Heartbreak Weather

Gregory Loselle

 

Late March is heartbreak. Snow or rain
And sun again. And then snow, as winter
Gasps and staggers, sinks to its knees
In the stiff brown grass, melts down
To gray patch-pockets in the hollows
Under the shrubs, along the shaded sides
Of buildings. All winter’s trash arises,
Thawing out of frozen ground, and drifts
Like sooty leaves freed to call back fall.

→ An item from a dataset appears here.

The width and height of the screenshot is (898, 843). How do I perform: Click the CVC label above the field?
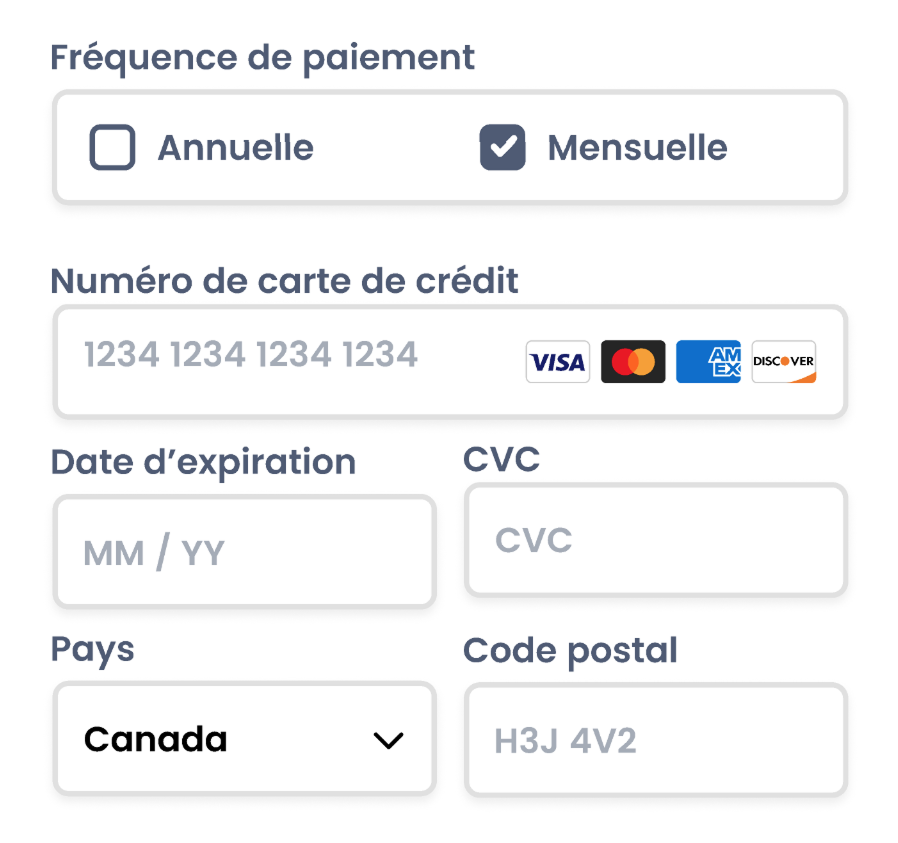(x=501, y=460)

The morning’s still a twilight dark
An hour before dawn as a shadow scatters
Salt in a blackened asphalt lot, sprays
White crystals into the thinning dark,
Spreads caution ahead of the coming day.

 

 

***

Gregory Loselle has won four Hopwood Awards at The University of Michigan, where he earned an MFA. He has won The Academy of American Poets Prize, the William van Wert Fiction Award from Hidden River Arts, and The Ruby Lloyd Apsey Award for Playwriting. He was the winner of the 2009 Lorian Hemingway Short Story Competition, The Robert Frost Award of The Robert Frost Foundation, and the Rita Dove Prize for poetry (where he won both First Prize and an Honorable Mention) at Salem College. He has won multiple awards in the Poetry Society of Michigan’s Annual Awards Competition. His first chapbook, Phantom Limb, was published in 2008, and another, Our Parents Dancing, in 2010, both from Pudding House Press. Two more, The Whole of Him Collected, and About the House, were published by Finishing Line Press in 2012 and 2013 respectively. His short fiction has been featured in the Wordstock and Robert Olen Butler Competition anthologies, as well as in The Saturday Evening Post, and The Metro Times of Detroit, and his poetry has appeared in The Ledge, Oberon, The Comstock Review, Rattle, The Georgetown Review, River Styx, The Spoon River Poetry Review, The Pinch, Alehouse, Poetry Nook, Sow’s Ear, and online in The Ambassador Poetry Project, among others.